(Screenshot grounding data):
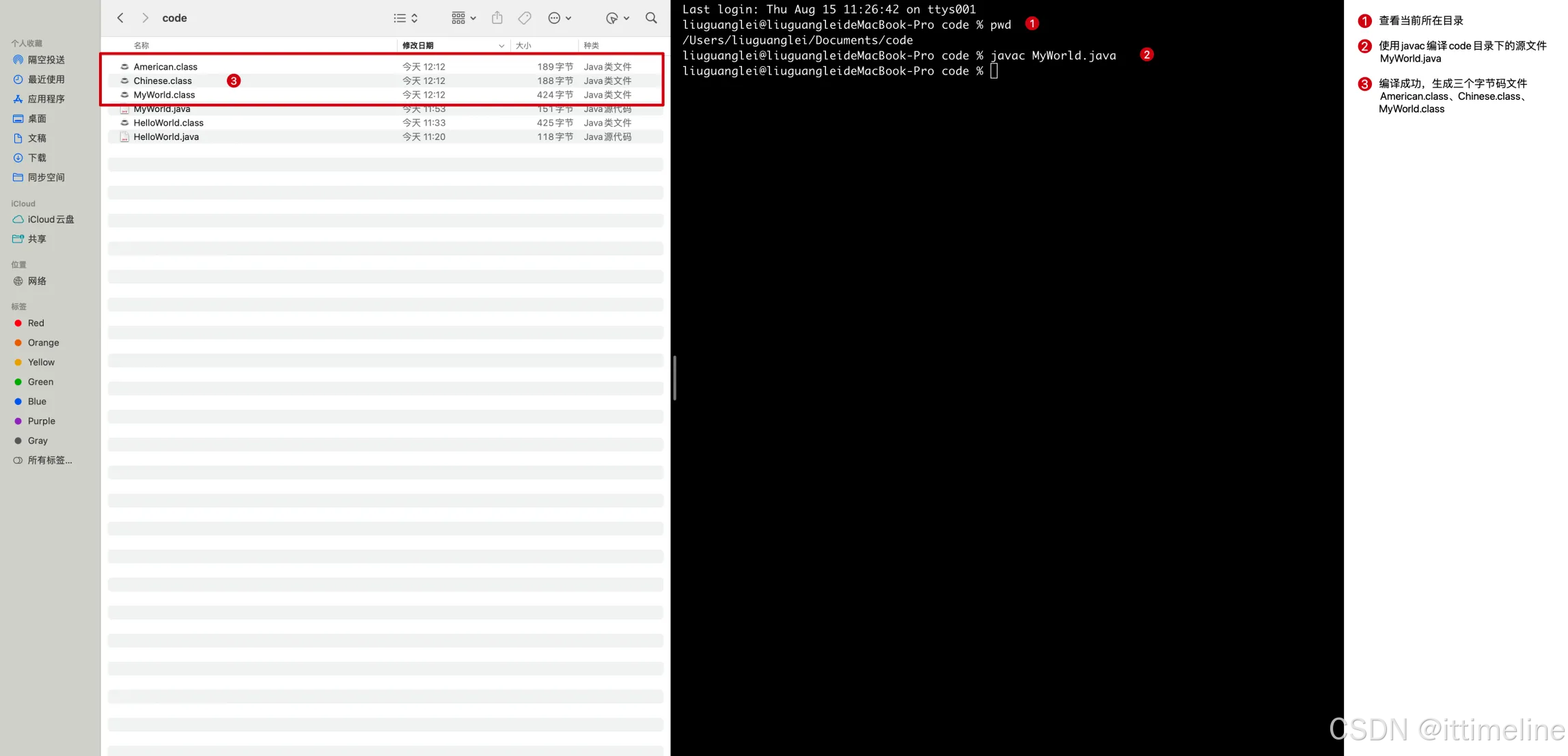
Task: Click the Share icon in toolbar
Action: coord(497,18)
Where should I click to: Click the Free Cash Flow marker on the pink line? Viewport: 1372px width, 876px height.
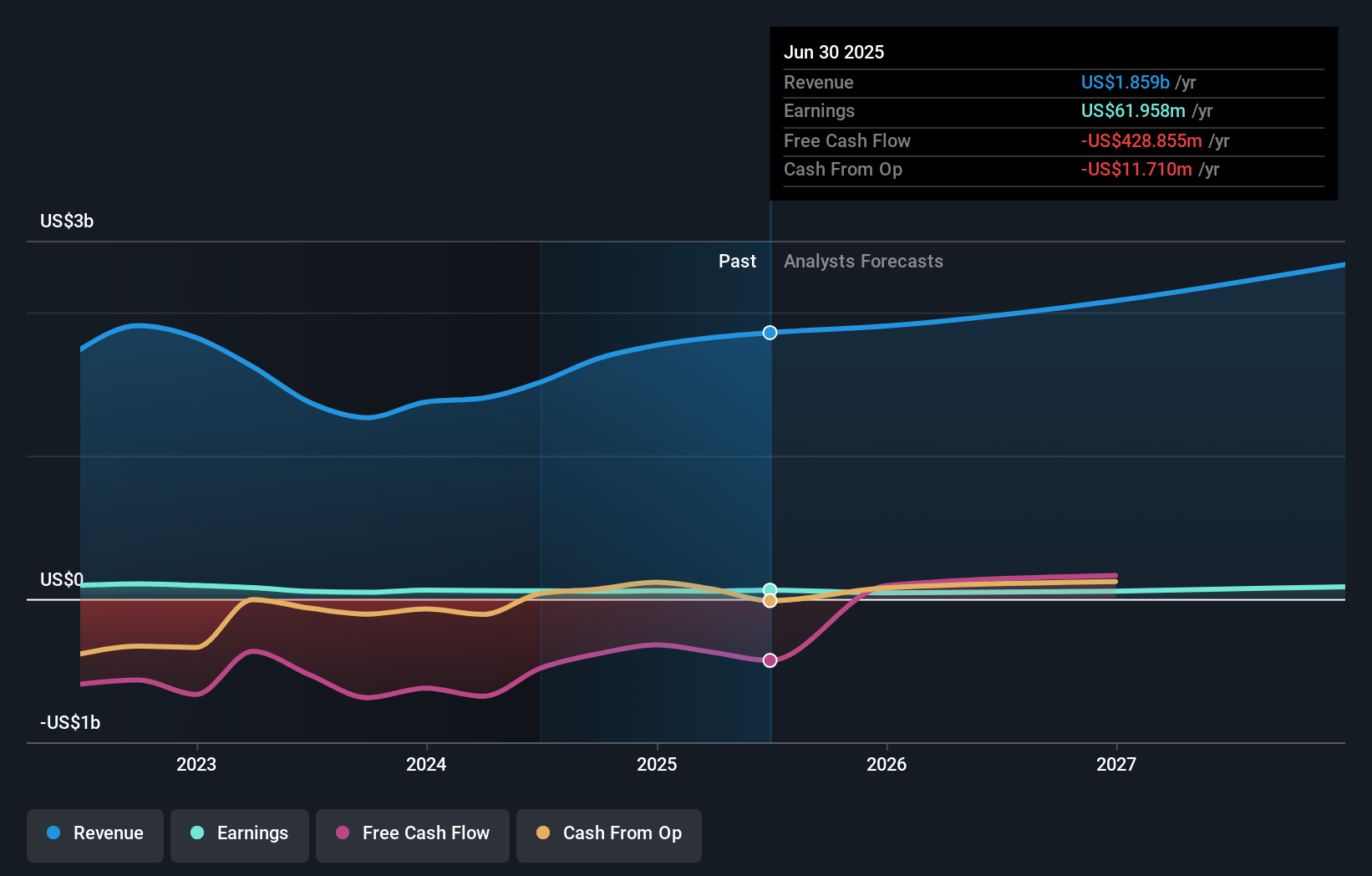tap(770, 660)
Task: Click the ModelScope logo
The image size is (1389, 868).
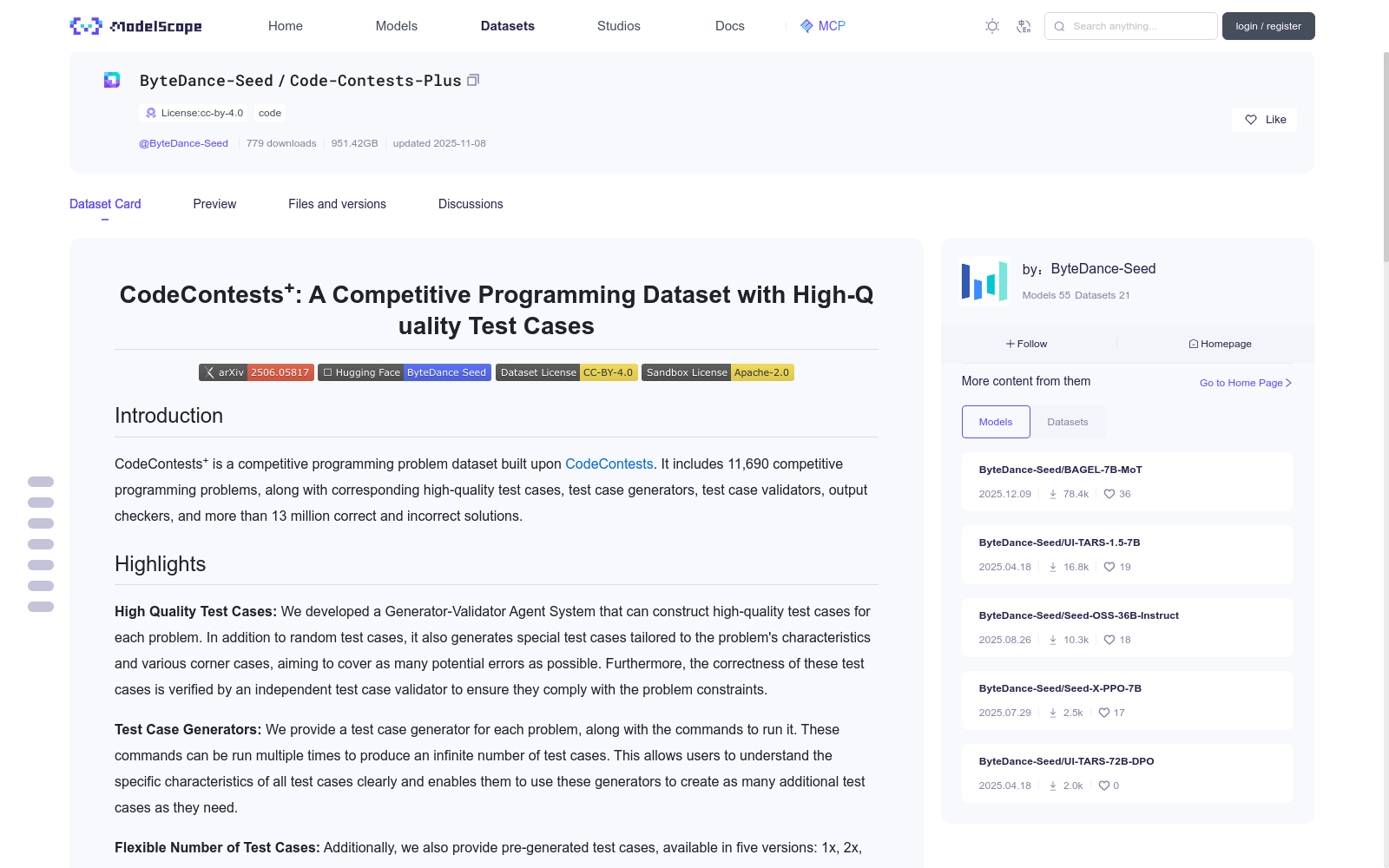Action: (135, 26)
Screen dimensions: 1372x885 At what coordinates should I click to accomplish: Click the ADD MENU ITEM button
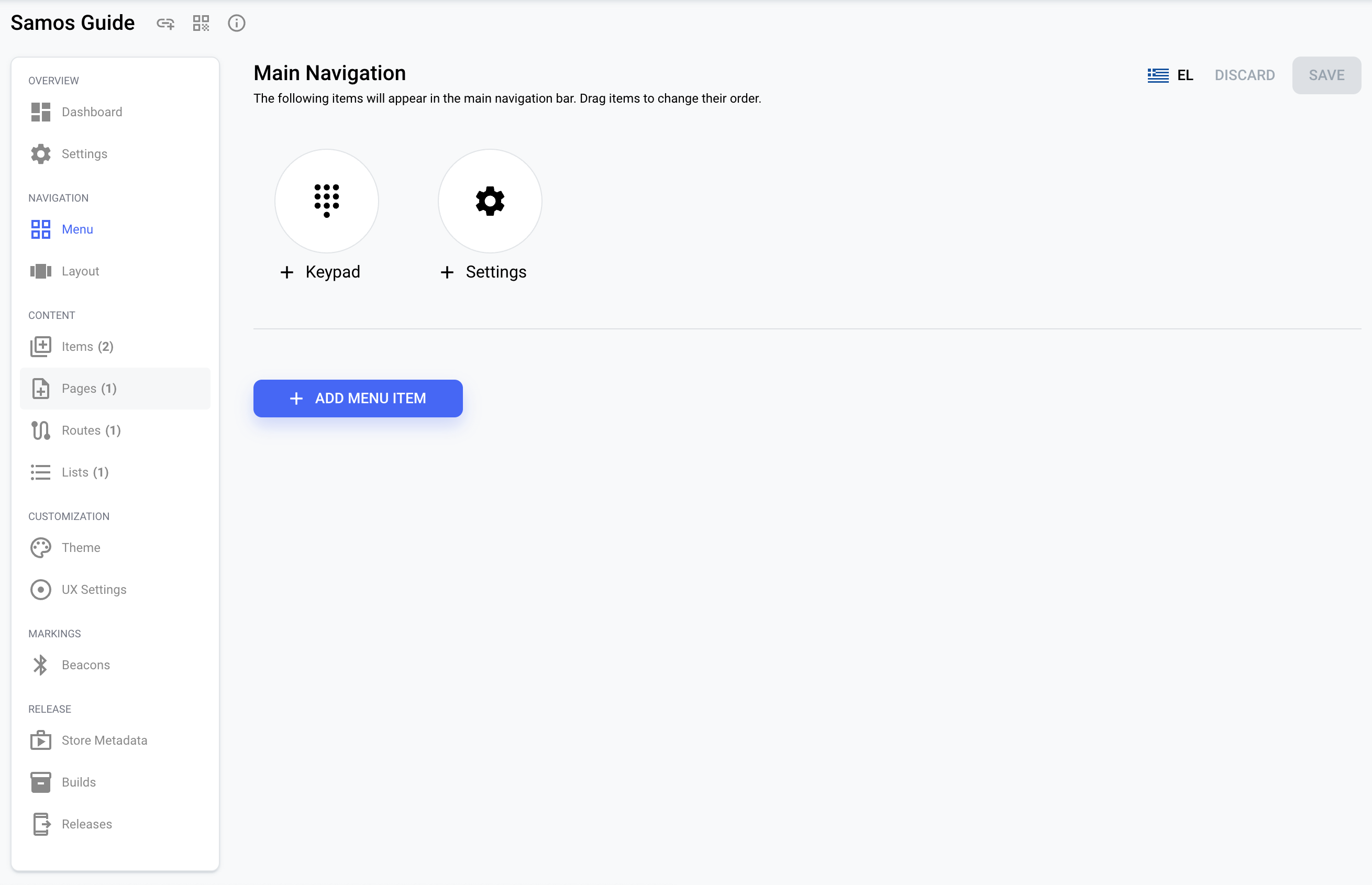point(357,398)
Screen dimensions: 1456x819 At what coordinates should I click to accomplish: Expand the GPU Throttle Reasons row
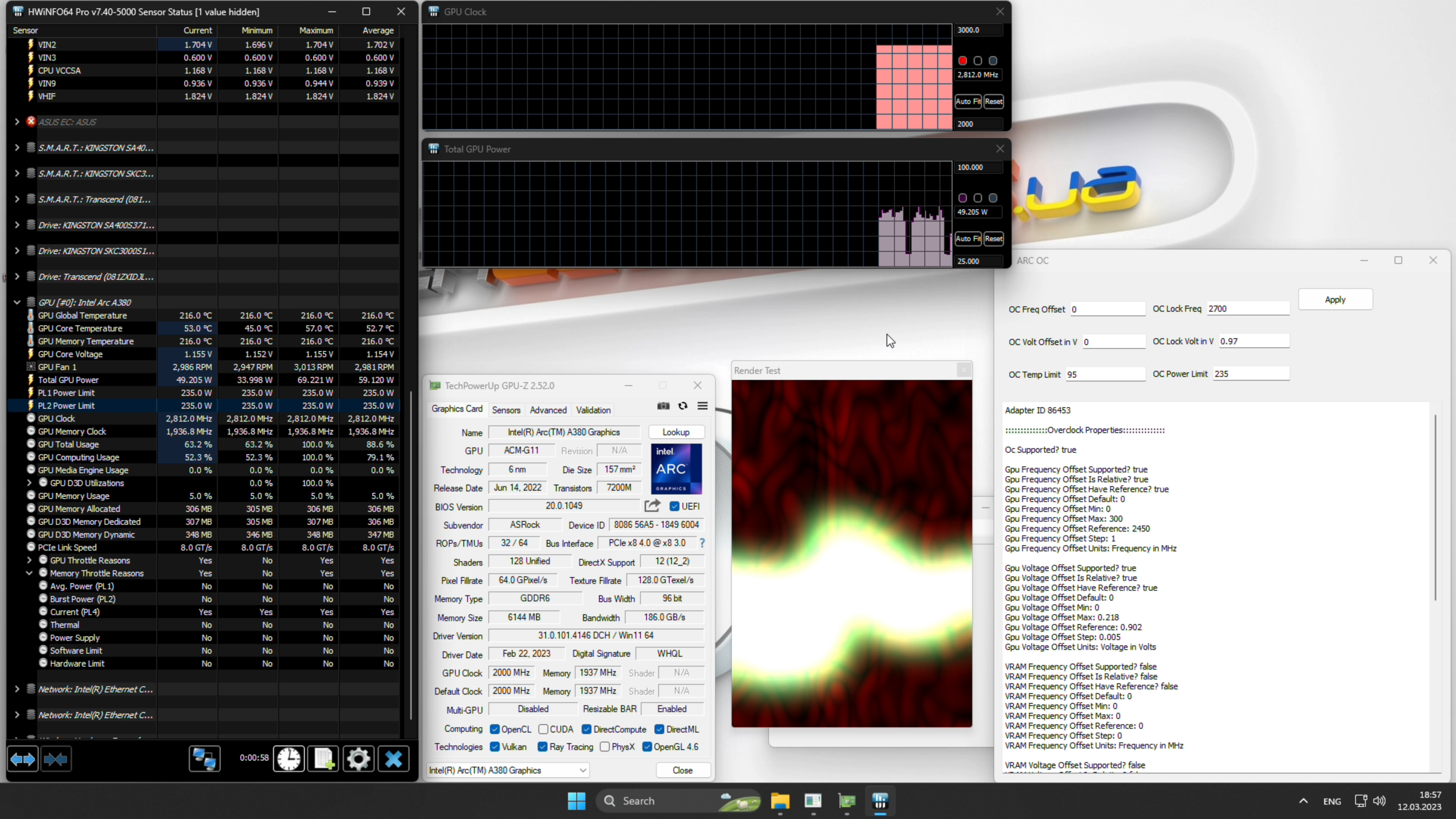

(WHAT YOU ARE ASKED TO DO): If the records contain pictures, skip them, and transcribe exactly every line from the one with "Screen dimensions: 1372x885" through the last line.

(YOUR SOLUTION):
Screen dimensions: 1372x885 At what coordinates should I click to accomplish: Click the ADD MENU ITEM button
point(357,398)
Screen dimensions: 1456x819 At what coordinates should I click to accomplish: Expand the GPU Throttle Reasons row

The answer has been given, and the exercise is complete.